To illustrate how large corporations fail to understand their audiences, he recalls how a marketer turned up to a snowboarding championship in a Chanel suit, complained about not having the best hotel suite and quickly became a laughing stock. “This type of behaviour just upsets and alienates the target audience, and all brands tend to do it,” he says.

“Youth marketing is not a short-term opportunity, it should be a long-term investment if you don’t want to be seen as a faceless corporation.”

He believes brands should add something to consumers’ lives, for example, building skateboarding facilities rather than spending huge amounts on a TV campaign.

But TV campaigns are what ad agencies do best and many are now setting up youth divisions.

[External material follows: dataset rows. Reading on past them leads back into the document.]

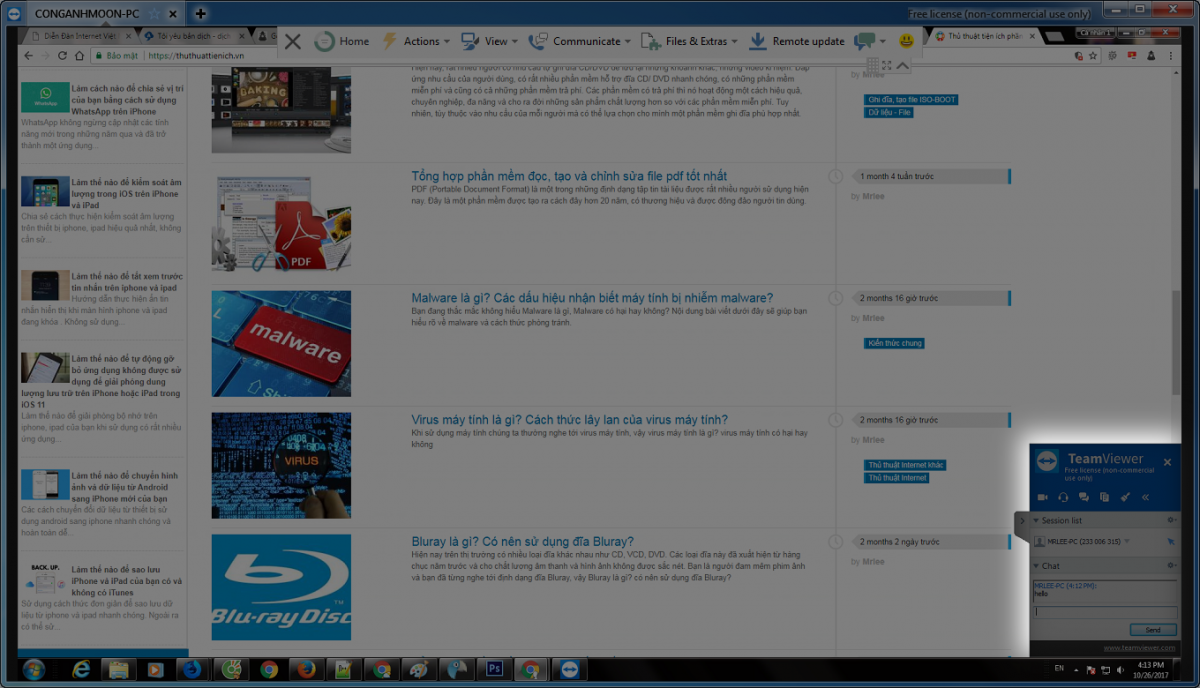Start video call in TeamViewer panel
Image resolution: width=1200 pixels, height=688 pixels.
pos(1042,497)
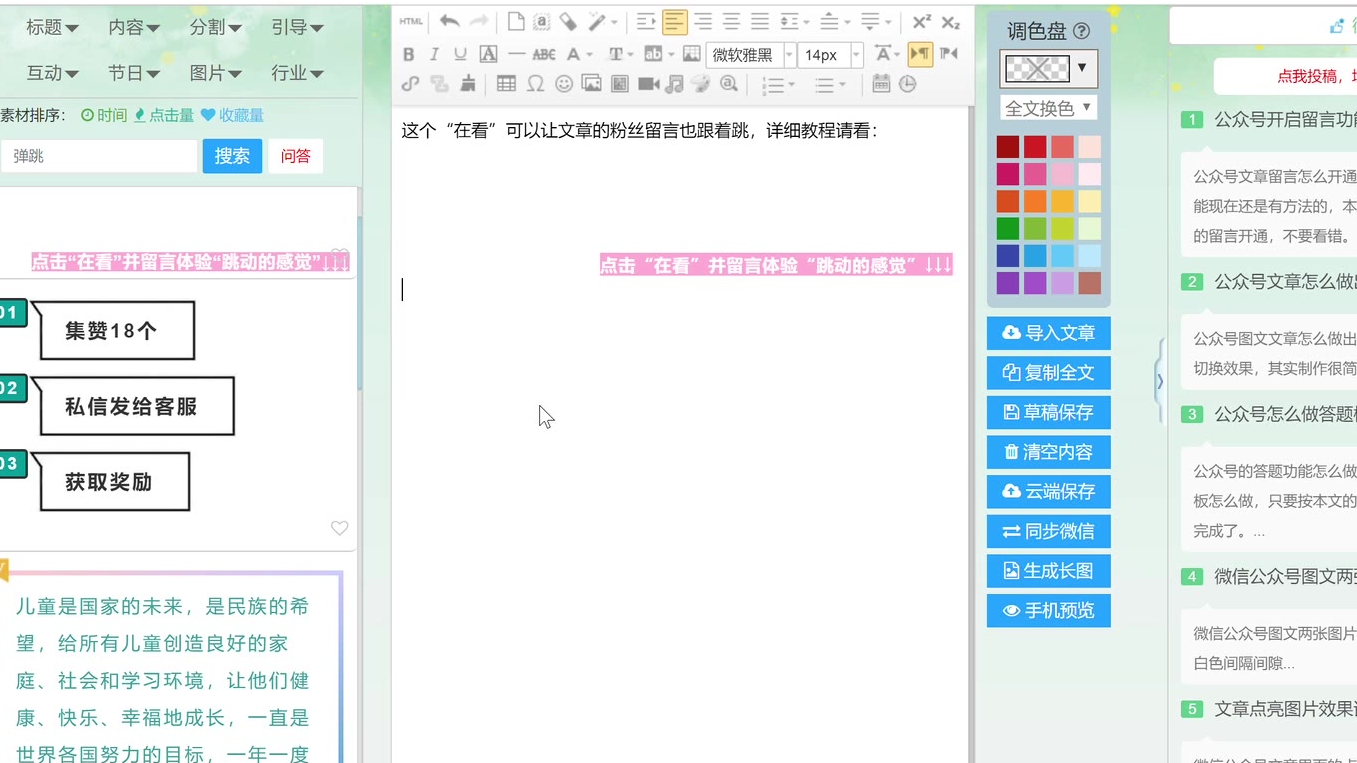Insert a table with the table icon
The width and height of the screenshot is (1357, 763).
pyautogui.click(x=507, y=84)
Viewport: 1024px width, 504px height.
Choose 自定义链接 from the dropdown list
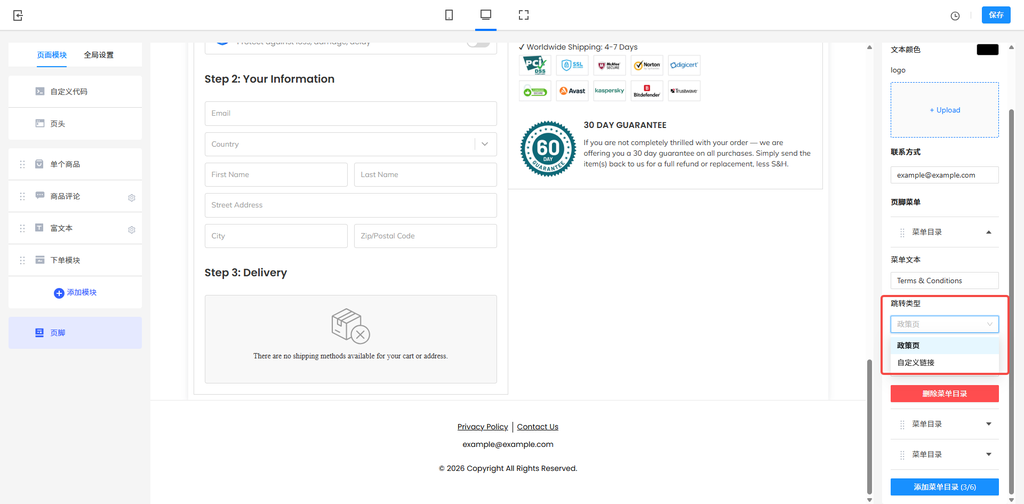click(x=916, y=363)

According to Glendenning, what the ad industry does is “insincere and dishonest with no real relationship between agency and client”.

He continues: “The traditional ad agency can only survive by advising clients to work within a quantity of hits rather than talking about quality and this is leading to a lot of mediocre work.”

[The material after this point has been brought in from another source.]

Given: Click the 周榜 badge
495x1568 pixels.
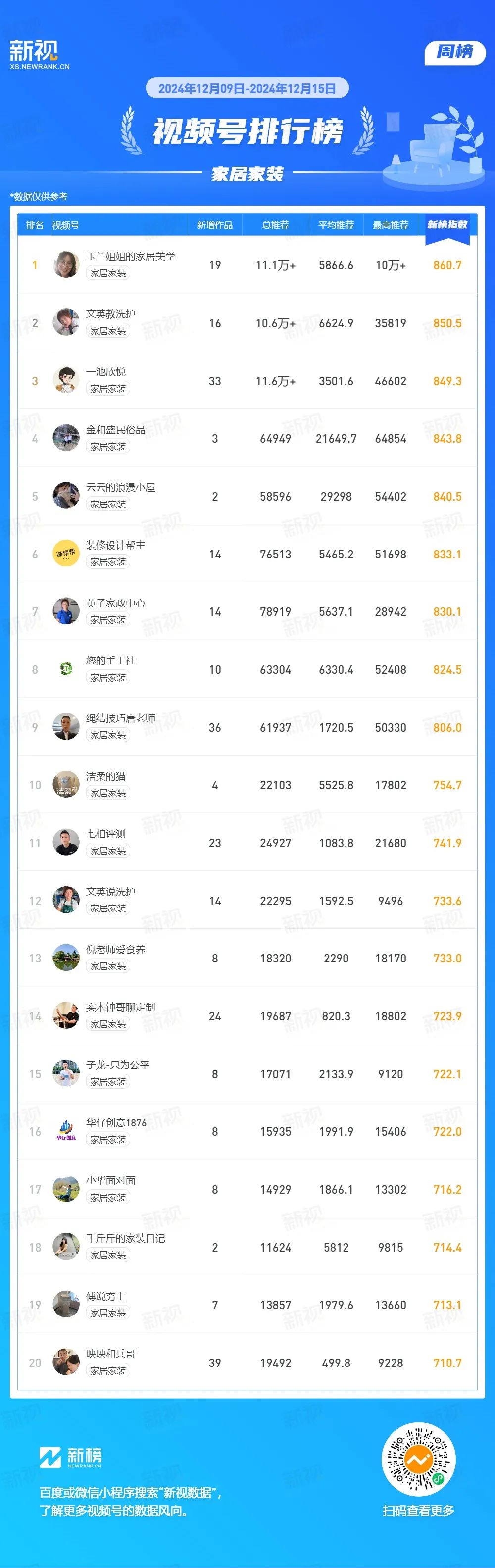Looking at the screenshot, I should click(x=455, y=52).
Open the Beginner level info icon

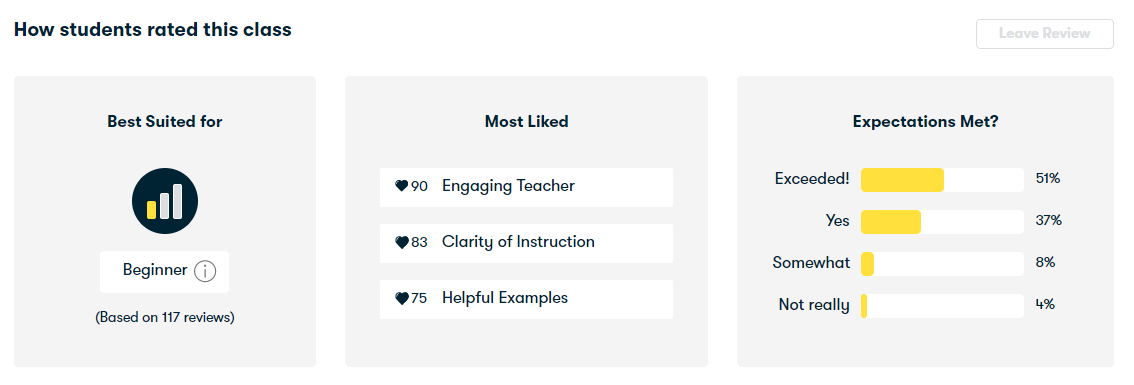(x=205, y=271)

Sean Pillot de Chenecey, 37, who has worked in youth marketing for ten years, says: “Ad agency youth arms are staffed by traditional ad people who have taken off their suits and put on a pair of jeans but don’t live and understand what drives alternative culture.”

Chris Ward, 36, managing director of youth communications agency Beatwax agrees: “The more people there are doing this type of work the more work I see that is wrong.”

He says that, whereas brands previously expected his company to have expert knowledge of the product, now they are happier to accept them as experts on the market.

“Increasingly, clients’ companies are becoming co-ordinators of activity. We know the changes that happen every day in the youth market – they know how much sugar to put in a drink,” says Ward.

Brand owners appear so alienated from youth consumers that they have to outsource the task of reaching them, and this should set alarm bells ringing. This devolved approach may mean youth markets spin out of the orbit of marketing control for good.

Brands which lose the youth plot may not lose just sales, they could also become targets of youth protest – and all the Fanta House projects in the world won’t remedy that.